4. Is the manuscript presented in an intelligible fashion and written in standard English?

PLOS ONE does not copyedit accepted manuscripts, so the language in submitted articles must be clear, correct, and unambiguous. Any typographical or grammatical errors should be corrected at revision, so please note any specific errors here.

Reviewer #1: Yes

Reviewer #2: Yes

**********

5. Review Comments to the Author

Please use the space provided to explain your answers to the questions above. You may also include additional comments for the author, including concerns about dual publication, research ethics, or publication ethics. (Please upload your review as an attachment if it exceeds 20,000 characters)

Reviewer #1: The study assessed cases of severe acute respiratory infection in a hospital in Huzhou, China, for epidemiological analysis of human adenovirus (HAdV), including viral genotyping based on sequencing of the hexon gene and nested-PCR. Results add more information about the epidemiology of HAdV in China, complementing previous studies in the country.
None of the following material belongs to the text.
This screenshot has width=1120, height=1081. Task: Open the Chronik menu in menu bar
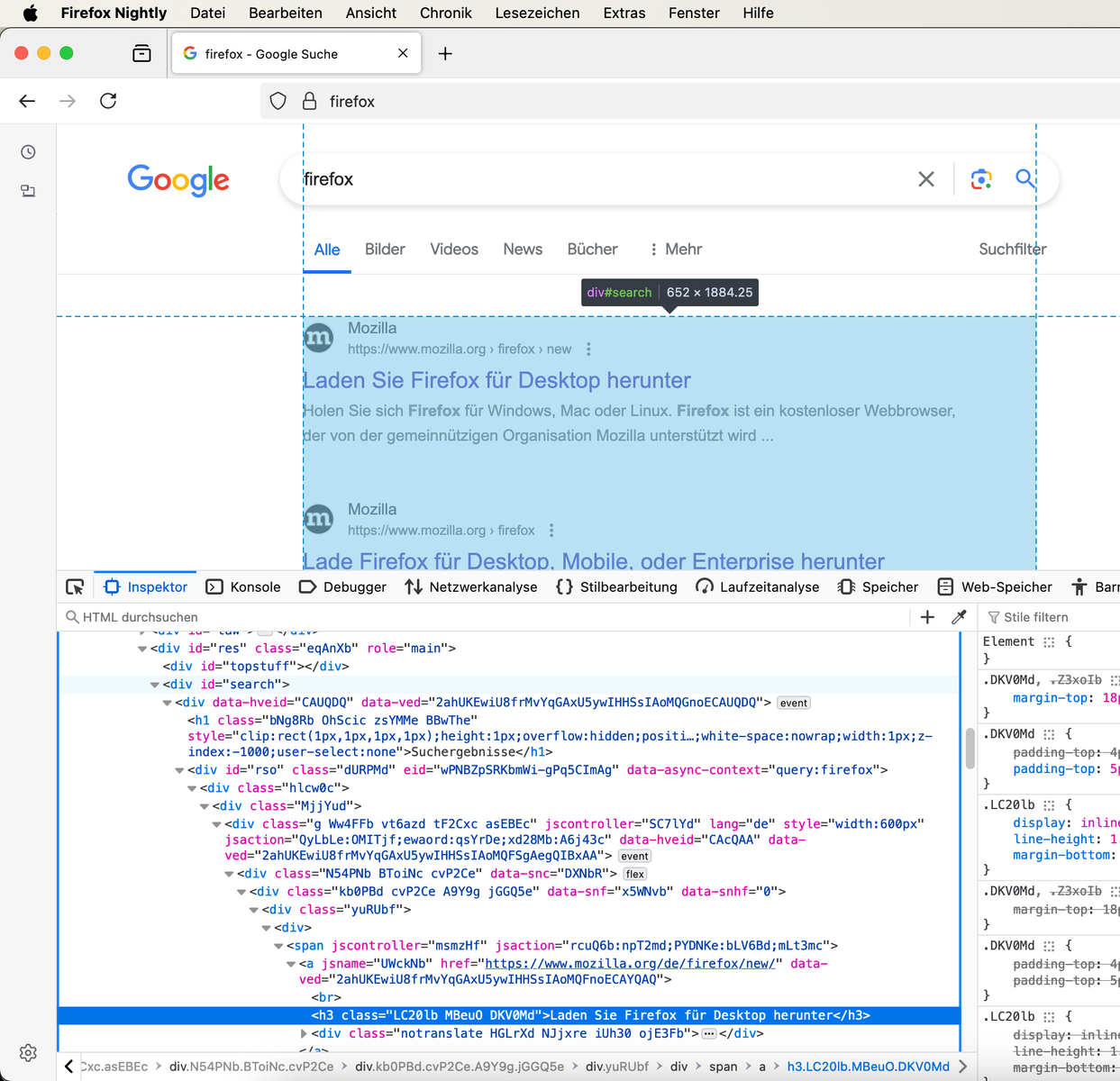click(x=445, y=13)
Considering that HAdV is an important respiratory virus worldwide, I suggest discussing the findings of the study with studies performed in other countries, such as in Europe (Price RHM et al., https://doi.org/10.1038/s41598-018-37481-y) and South America (Pscheidt et al., DOI: 10.1002/rmv.2189).
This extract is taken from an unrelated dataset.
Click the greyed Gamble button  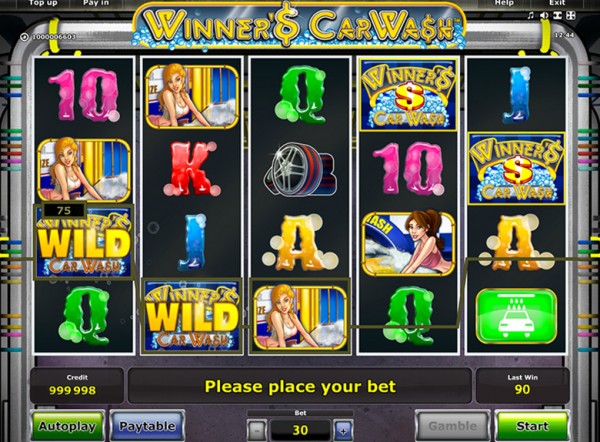tap(453, 426)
There are several English and typing details that should be revised and corrected, as pointed in the pdf file. For example, symbols such as ~ to describe age group (0~, 2~, 5~,15~, 50~, 65~) does not make much sense. Please use 0≤2; 2≤5; 5≤15, etc.

In the methodology, I believe there is a step missing in the PCR description. Isn't there an extension step at 72ºC after the annealing step?
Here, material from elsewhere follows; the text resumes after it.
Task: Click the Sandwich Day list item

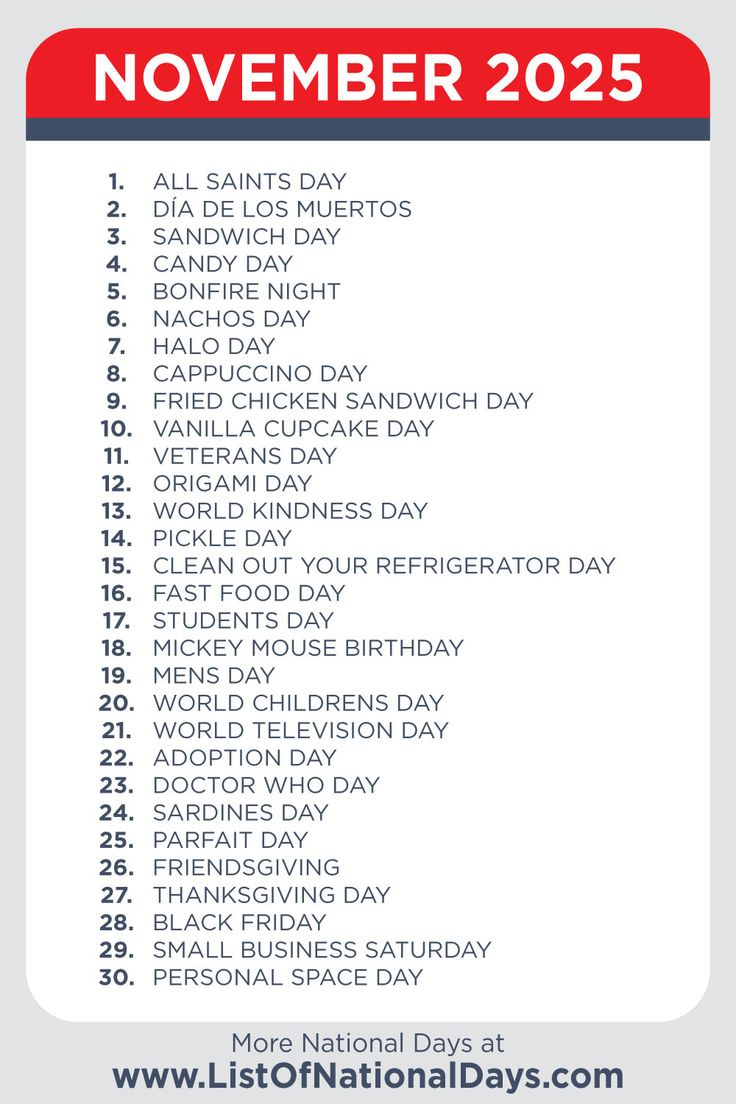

In Table 1, I suggest including the percentage in addition to the number of cases – N (%).

In Table 2, use Sex instead of Gender.

In the Results section, it is necessary to make a thorough revision of typing. Spaces missing, double spaces, typos etc. make it difficult to read the results, mainly between lines 192–209.

When discussing HAdV seasonality, I suggest comparing the study with those from other geographic regions, as viral circulation has been associated with temperature and circulation of other respiratory viruses.

Other comments and suggestions can be found in the pdf file (attached).

Reviewer #2: Comments to the Author

Xu et al., report valuable information on HAdV epidemiology including prevalence, seasonality, and molecular epidemiology in patients with SARI in China. The study methods are sound and the results are an important contribution to the field. I have only one comment: The authors were unable to type up to 42.3% (22/52) of the study samples. What could explain this high failure rate.

**********

6. PLOS authors have the option to publish the peer review history of their article (what does this mean?). If published, this will include your full peer review and any attached files.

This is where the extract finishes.